Since the dataset is small and there is no well defined train/test split the experiments were re-run with 5-fold cross validation, leaving about 16 images per class per fold.
Following the methods of the places2 paper, we used the output of the final fully connected layer of VGG16 (fc7, before the softmax classifier), as input to an SVM.
We used 5-fold cross validation to train and test this linear svm (SVC(kernel='linear')
, no parameters changed) on these bottleneck features output by VGG16_Hybrid_1365.
VGG16_Hybrid_1365 (from places2 paper) was trained from scratch on both places365 AND ImageNet, and gave the best average performance in the places2 trials.
Dataset | Linear SVC % Accuracy (mean over 5 folds) |
---|---|
RGB | 98.52 |
Intact | 86.53 |
Symmetric 50% (trained on intact) | 63.57 |
Asymmetric 50% (trained on intact) | 48.61 |
Intact+Sym+Asym | 93.90 |
arc length grayscale (train + test) | 90.12 |
a.l. grayscale (trained on intact) | 63.39 |
intact + a.l. gray + d.a.l. gray | 94.53 |
(a.l. is 'arc length' and d.a.l. is 'derivative of arc length'. See the paper for definitions of these measures)
In the above experiment, combining intact + arc-length grayscale + derivative-arc-length grayscale has the best performance outside of RGB. Three channels are required for VGG16, however It's unclear if both the arc-length and derivative-arc-length measures are needed. We repeat the same SVM experiment here with different 3-channel configurations of these grayscale weighted line drawings.
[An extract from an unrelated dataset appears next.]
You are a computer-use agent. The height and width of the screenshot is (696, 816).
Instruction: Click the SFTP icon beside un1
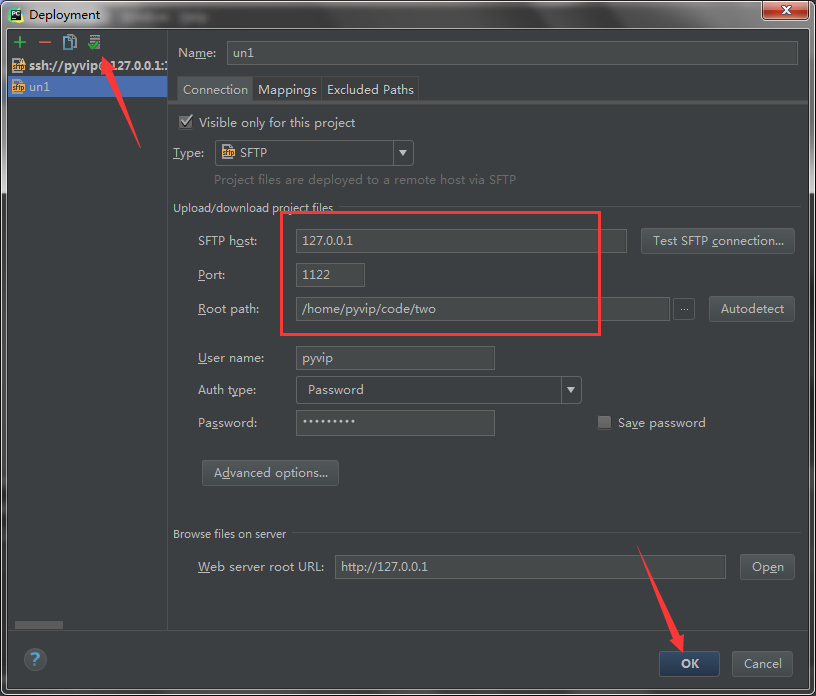[17, 86]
The setup is the same as above otherwise.
Dataset | Linear SVC % Accuracy (mean over 5 folds) |
---|---|
intact + arc-length + d-arc-length | 94.53 |
intact + arc-length + arc-length | 93.05 |
intact + intact + arc-length | 91.37 |
intact + d-arc-length + d-arc-length | 93.47 |
intact + intact + d-arc-length | 92.85 |
The channels are listed in R-G-B order with respect to the original VGG16 channels. Using both measures gives the best performance, but the difference between these setups is marginal. Any inclusion of the grayscale weights provides a significant boost above just intact line drawings.
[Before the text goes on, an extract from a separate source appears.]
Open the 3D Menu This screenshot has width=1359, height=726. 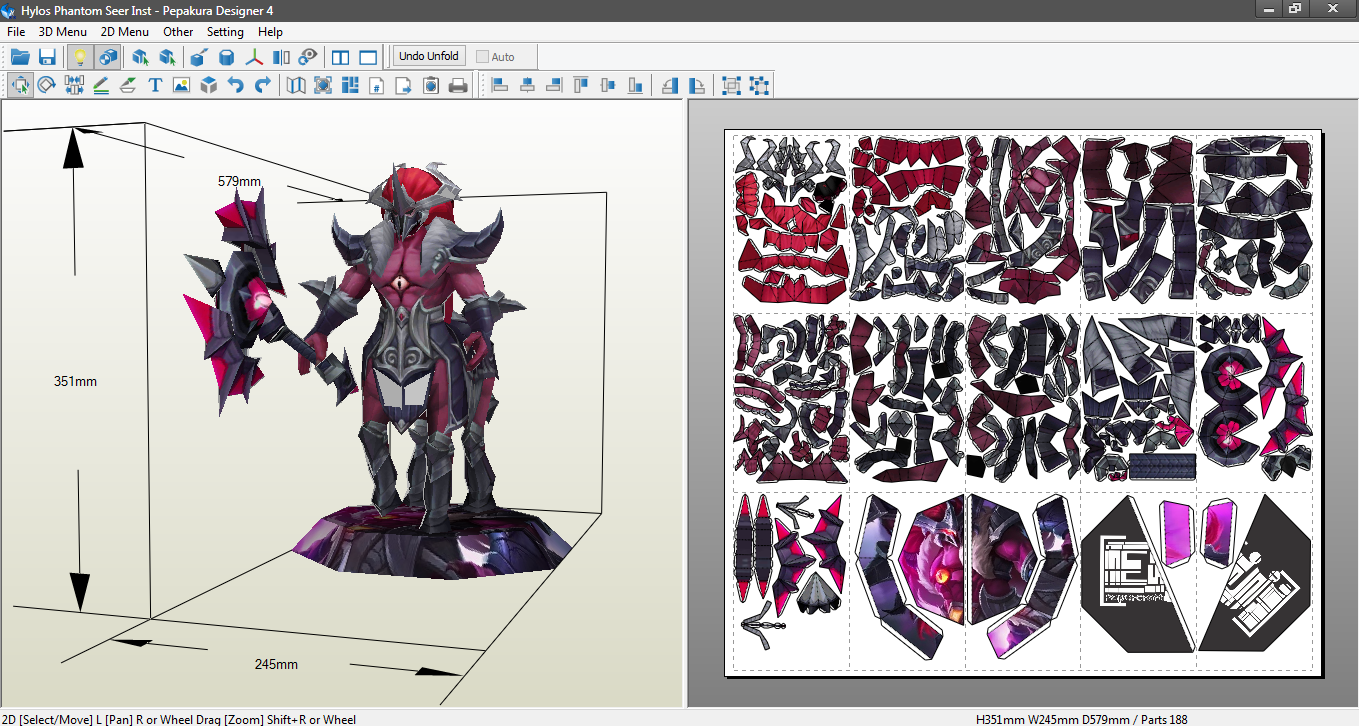coord(62,31)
The original 3 channels of VGG16 are Red-Green-Blue. It's unclear in the above experiment if the ordering of the new channels is relevant to performance. Certain features may be better highlighted by different color channels. We repeat the same SVM experiments here with different channel orderings.
Dataset | Linear SVC % Accuracy (mean over 5 folds) |
---|---|
intact + arc-length + d-arc-length | 94.53 |
intact + d-arc-length + arc-length | 94.32 |
arc-length + intact + d-arc-length | 92.41 |
arc-length + d-arc-length + intact | 94.95 |
d-arc-length + intact + arc-length | 92.83 |
d-arc-length + arc-length + intact | 94.10 |
There is some difference in performance, but only by 1-2%. arc-length + intact + d-arc-length has the best performance, it is unclear why. Maybe an artifact of the distribution of colors in the original dataset, and the types of features being highlighted by each of these saliency measures.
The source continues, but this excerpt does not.